Bir el hissetti omuzunda; Dündar, peşinden gelmişti. Dündar, olanı biteni arkadaşı gibi idrak ettiğinde, her şey için artık çok geç olduğunu bilen iki dost, öylece o zamanın da ötesine takılı kalmışlardı. Kimsesizliğe itilen bir adamın acısına takılıp kalmışlardı. O adam, belki şimdi, yeniden kimsesiz kalmakla cezalandırılacaktı. Üstelik hiçbir suçu yokken, boynuna bir günah ipi dolanmış, o ip günahtan bir tavana asılmış, ayaklarının yerle teması kesilmişti; adama, hiç işlemediği bir günahın cezası kesilmişti.

Bir hasetlik vardı ortada, bir kıskançlık, bir çekememezlik, bir isyan ateşi… Yangın çıkmış, cayır cayır etrafı sarmış, herkesi içine katıp kül etmişti. Bir günah, bir de günah keçisi vardı; o günah, bugün çıkagelmiş ve keçiyi kurban vermişti.

“Şimdi değil, dik durman gerek, şimdi tökezleyemezsin kardeşim,” demişti Dündar, elini Attila’nın omuzuna yerleştirerek, ona var olan gücünden takviye yapmıştı. Dik durması gerekiyordu, şimdi sırası değildi; Dündar doğru söylüyordu, adam ona hak vermişti.

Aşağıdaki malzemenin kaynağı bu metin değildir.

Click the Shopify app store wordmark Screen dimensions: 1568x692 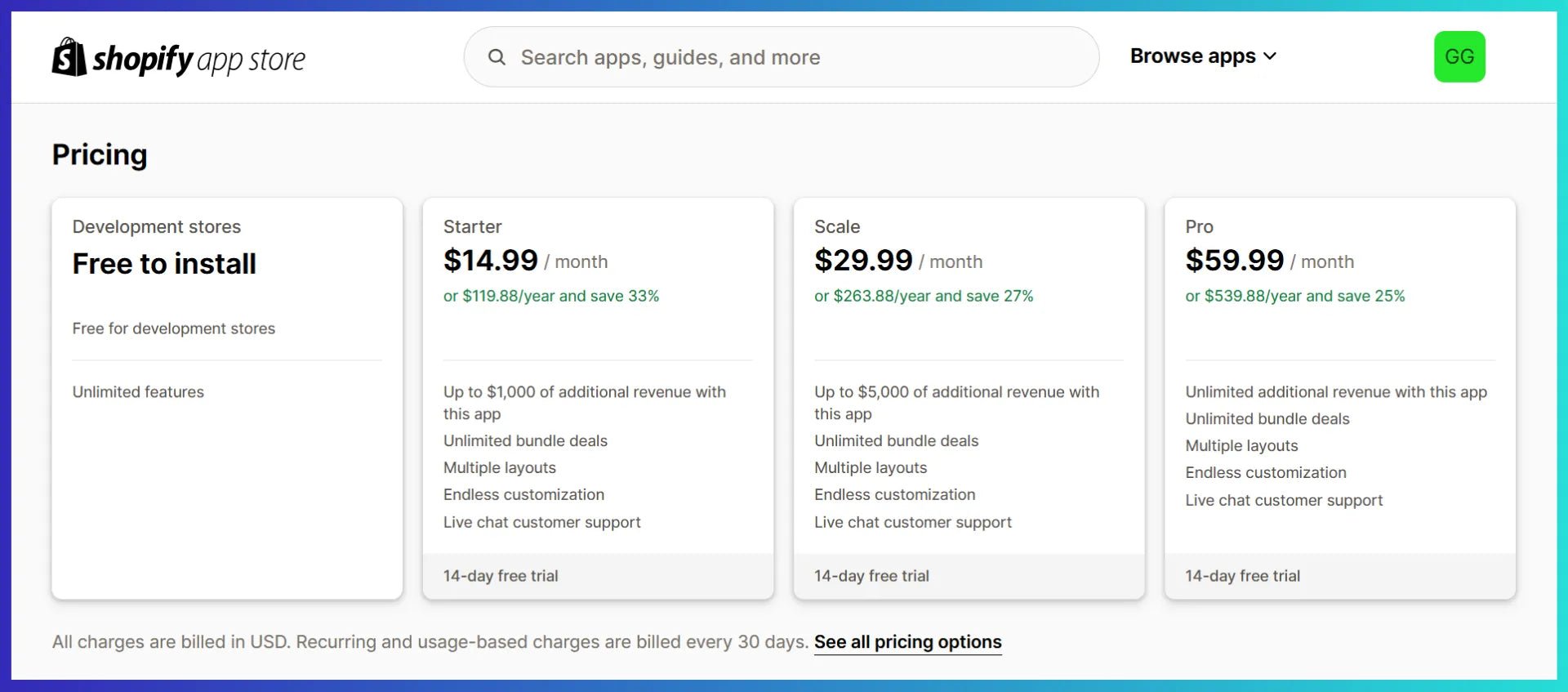coord(199,59)
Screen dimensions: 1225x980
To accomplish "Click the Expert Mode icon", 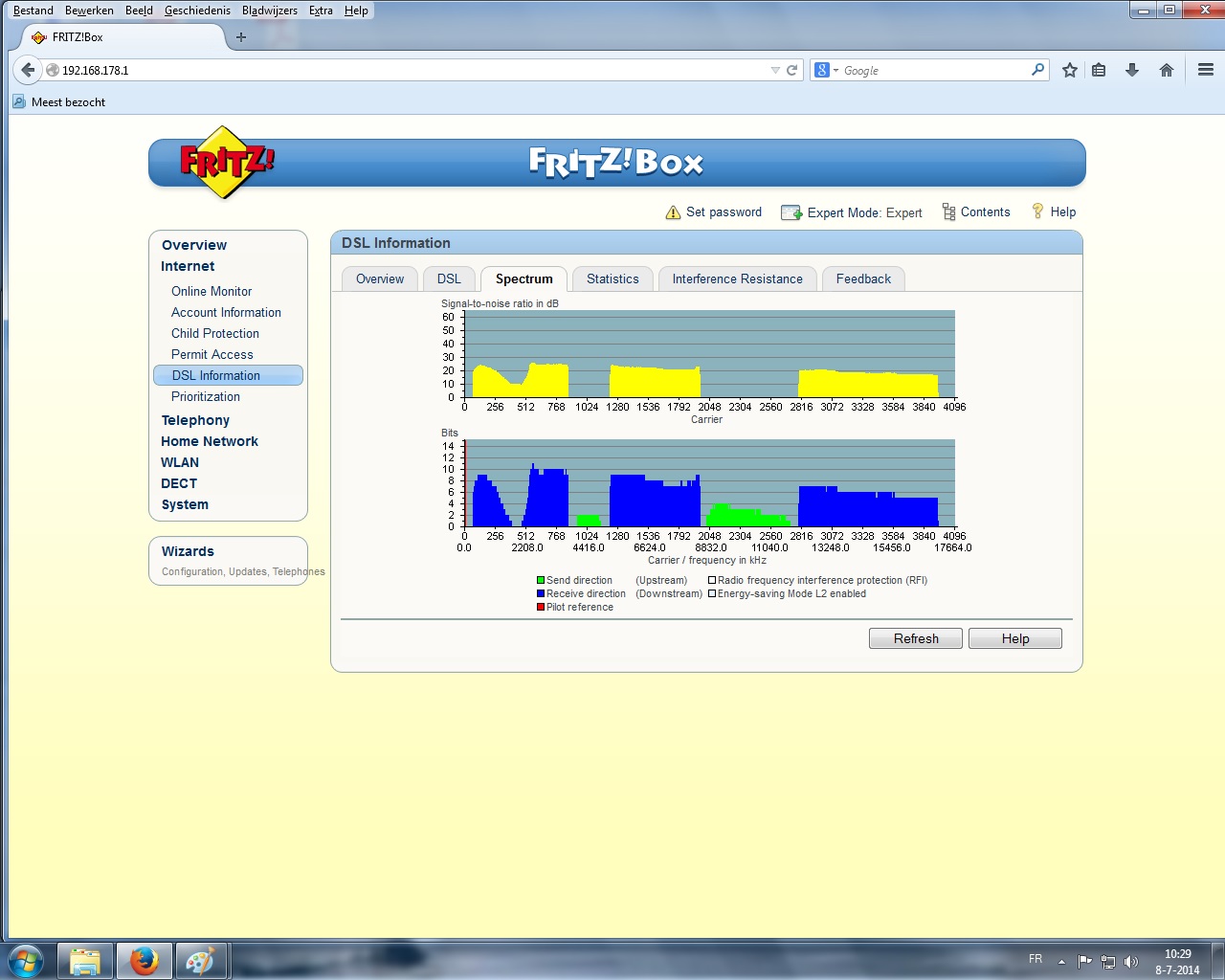I will point(791,212).
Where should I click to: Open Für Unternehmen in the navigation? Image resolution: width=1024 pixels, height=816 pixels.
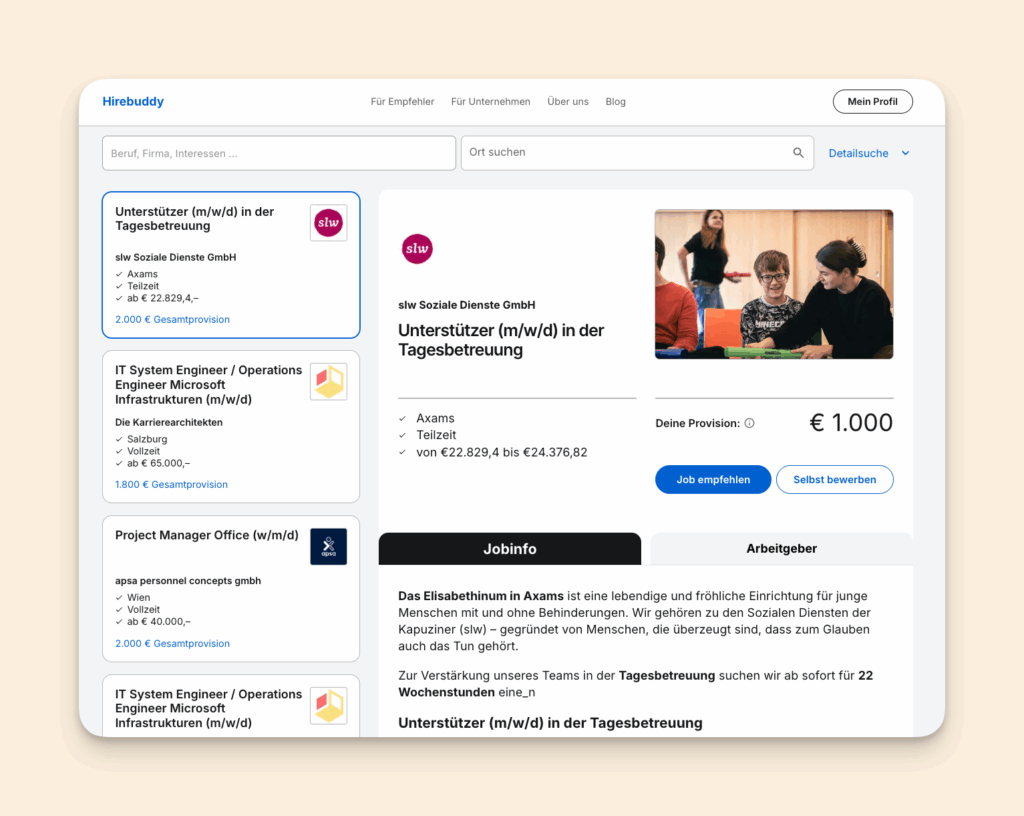pyautogui.click(x=490, y=102)
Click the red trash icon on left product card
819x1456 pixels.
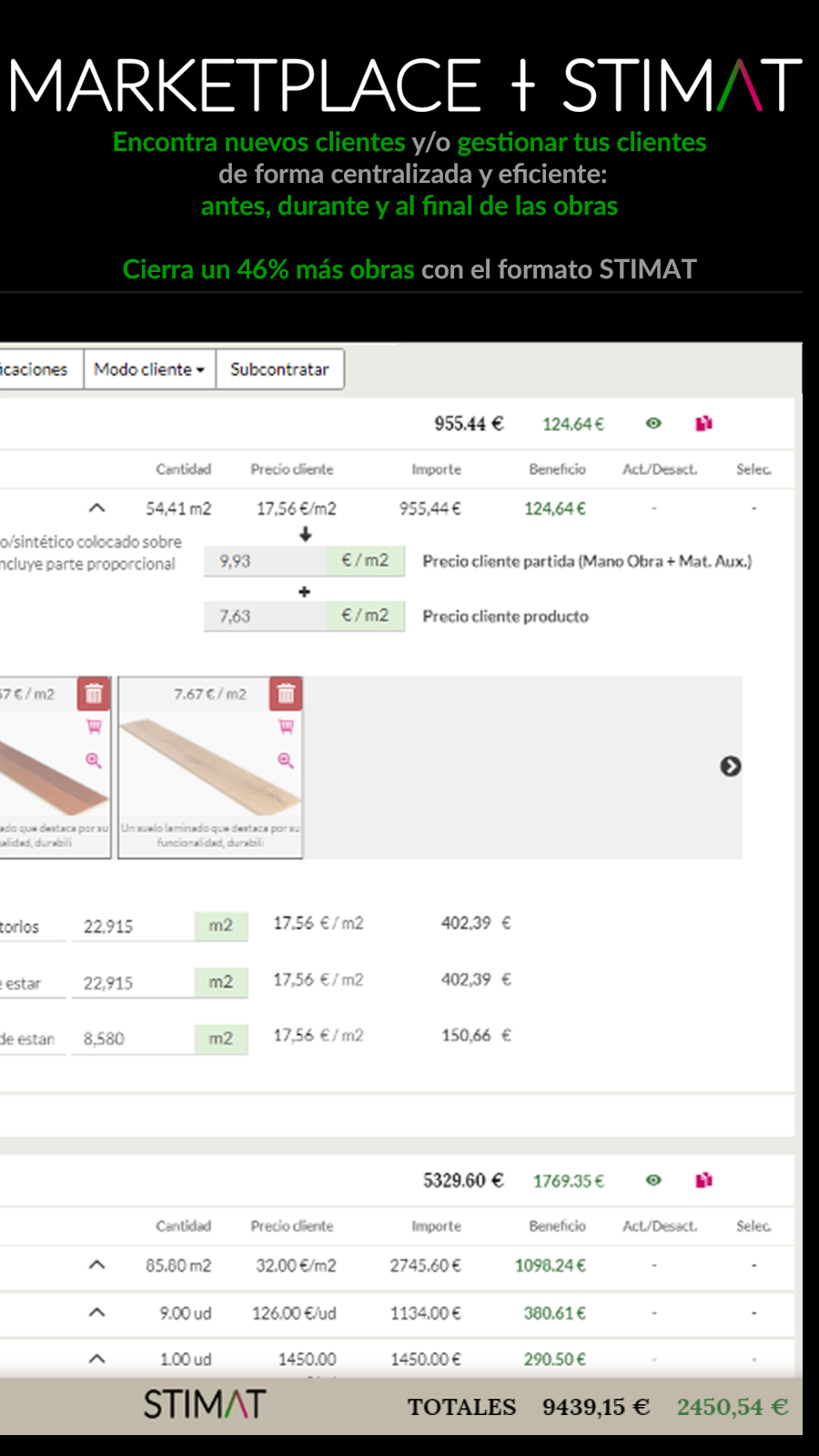pyautogui.click(x=94, y=694)
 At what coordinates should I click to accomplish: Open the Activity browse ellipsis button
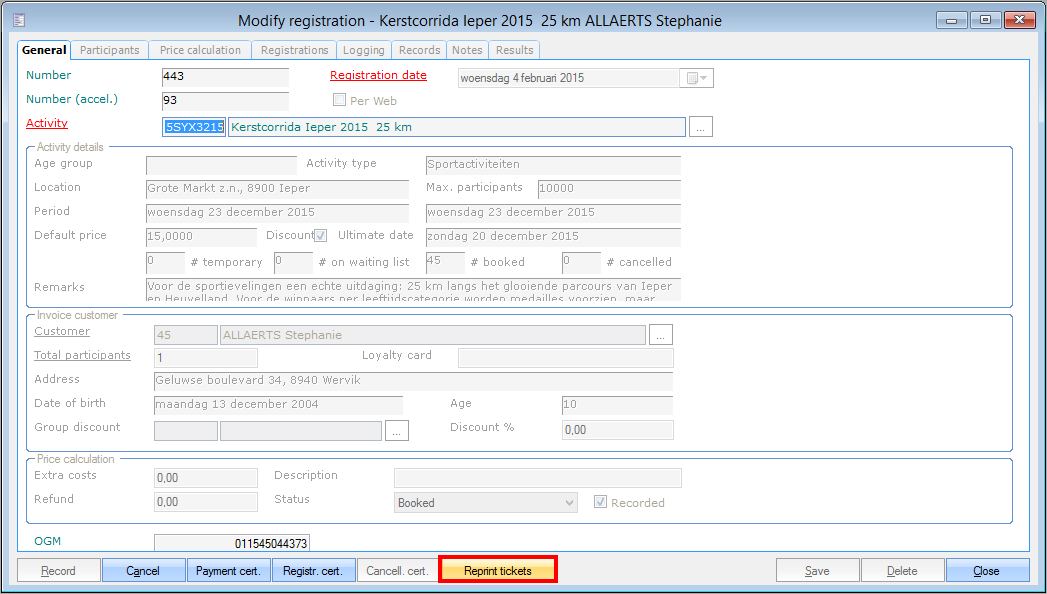[x=701, y=127]
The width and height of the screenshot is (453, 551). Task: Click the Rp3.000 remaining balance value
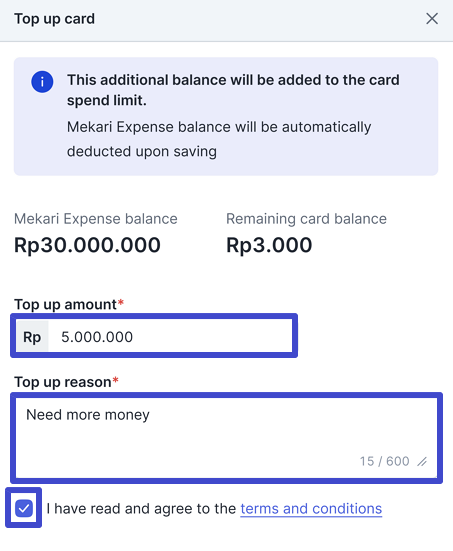[269, 245]
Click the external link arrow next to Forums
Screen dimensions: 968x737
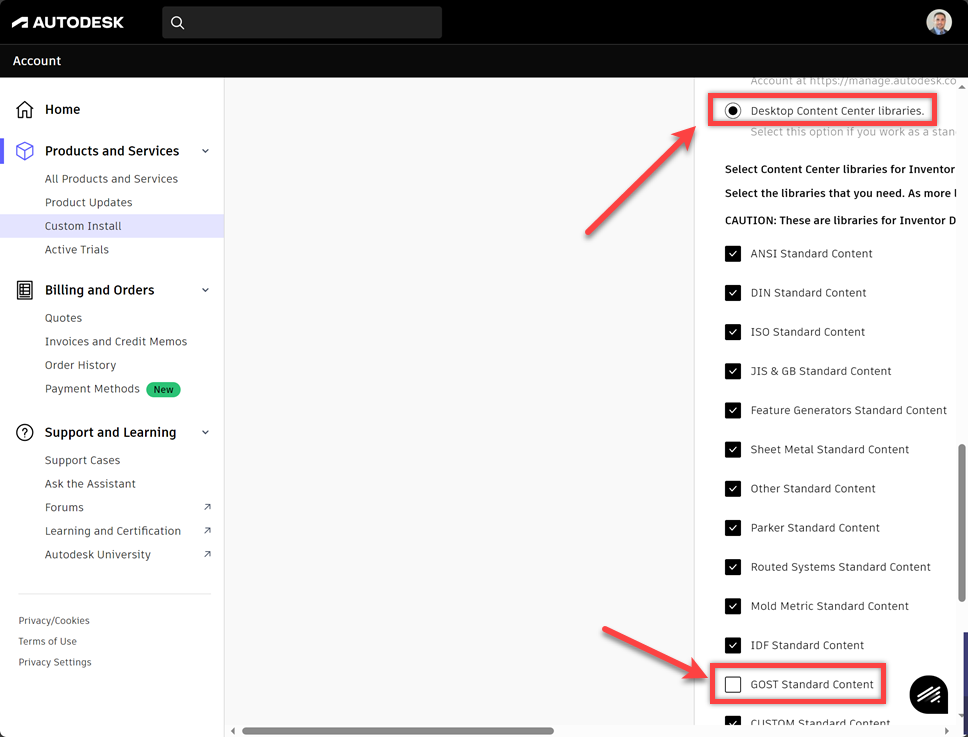(x=207, y=507)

Sokağın sonunda durmak yerine, sokağın tam ortasına doğru koşmaya başladı; adım atmıyordu, bir adımı bir başkasının üç adımına denk gelecek şekilde koşuyordu. Belki diyordu, dışarıdaki rüzgar kalbime değer de, içerideki yangınım serinler.

Yangınlar, yanıp kül olanlar… Onlar kurtarılamazdı, herkes kurtulurdu bu hayattaki, herkesi kurtarmak mümkündü, kül olanlar hariç. Kül olanları sadece serinletebilirdiniz, başka da elinizden hiçbir şey gelmezdi.

Adamın varlığını hisseden insanlar, onun geldiğini görünce birer ikişer yolu açtılar. Ambulans siren sesleri, itfaiye siren seslerine karışıyordu; yangın sönmüş olmalıydı. Fakat adam, hâlâ bir şeylerin yandığını hissediyordu; mesela içeriden, bir yerlerin, ona ait bir yerlerin, atan bir şeylerin yandığını hissediyordu. Bir bakıma, kan pompalayan bir şeyin yanıp kül olduğunu hissediyordu.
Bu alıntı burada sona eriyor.